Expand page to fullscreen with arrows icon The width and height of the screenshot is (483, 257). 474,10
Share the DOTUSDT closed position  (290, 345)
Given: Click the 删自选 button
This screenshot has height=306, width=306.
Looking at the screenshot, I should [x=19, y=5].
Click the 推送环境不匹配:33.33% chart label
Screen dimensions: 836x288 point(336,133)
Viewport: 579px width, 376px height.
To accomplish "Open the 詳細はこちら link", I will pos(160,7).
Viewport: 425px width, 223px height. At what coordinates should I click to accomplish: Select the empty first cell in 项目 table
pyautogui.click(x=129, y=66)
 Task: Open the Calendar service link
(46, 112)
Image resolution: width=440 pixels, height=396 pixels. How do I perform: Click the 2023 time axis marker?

------------------------------------------------

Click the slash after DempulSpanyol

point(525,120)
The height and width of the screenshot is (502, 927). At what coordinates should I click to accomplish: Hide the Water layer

------------------------------------------------

> Required action:
Only one part of the material above is to be transcribed, namely the lines starting with the line that has "Viewport: 425px width, 223px" and going on through the line that has "Image resolution: width=440", exactly as they stand.

> Task result:
Viewport: 425px width, 223px height. At what coordinates should I click to accomplish: Select the empty first cell in 项目 table
pyautogui.click(x=129, y=66)
 Task: Open the Calendar service link
(46, 112)
Image resolution: width=440 pixels, height=396 pixels. How do I perform: Click the 2023 time axis marker?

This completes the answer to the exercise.